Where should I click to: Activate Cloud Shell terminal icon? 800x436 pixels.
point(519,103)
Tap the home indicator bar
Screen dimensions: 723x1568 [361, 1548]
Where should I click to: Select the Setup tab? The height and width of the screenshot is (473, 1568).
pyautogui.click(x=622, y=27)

☆ ☆ ☆

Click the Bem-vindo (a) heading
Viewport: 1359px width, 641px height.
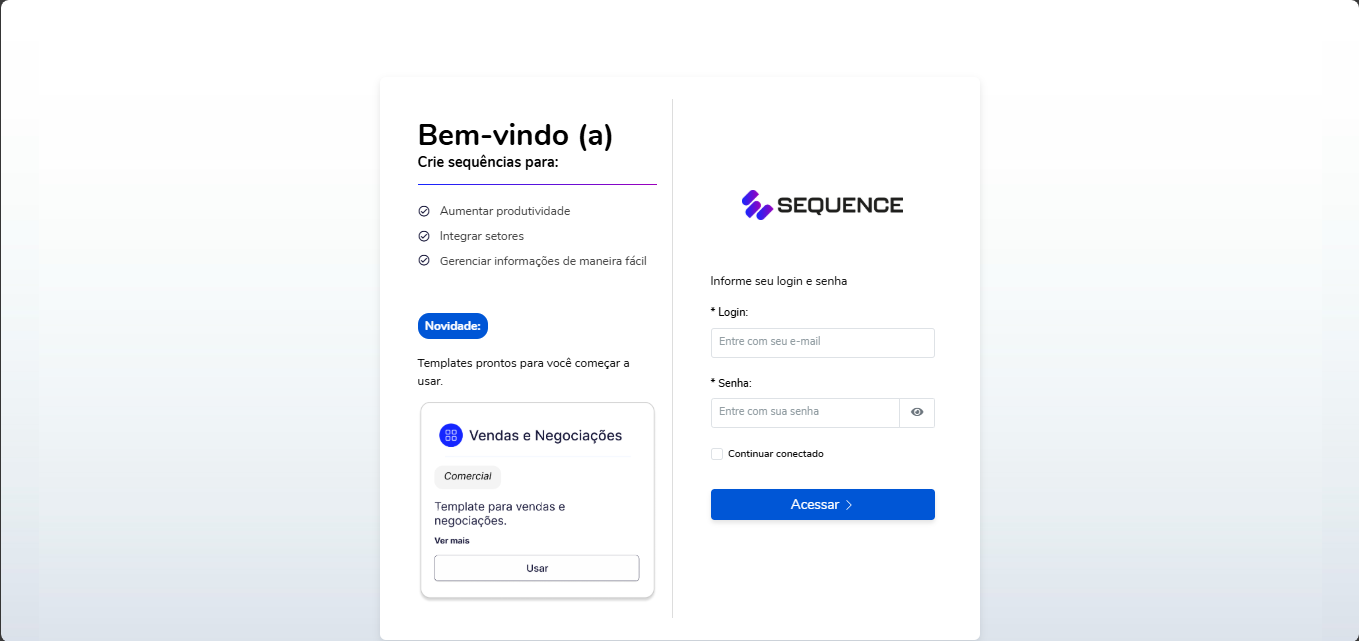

☆ ☆ ☆

== Task prompt ==
Write out, from the lines above, only those from the line with "Click the Bem-vindo (a) heading" to the line with "Viewport: 1359px width, 641px height.", exactly as given, including the first and the last.

== Solved exercise ==
Click the Bem-vindo (a) heading
Viewport: 1359px width, 641px height.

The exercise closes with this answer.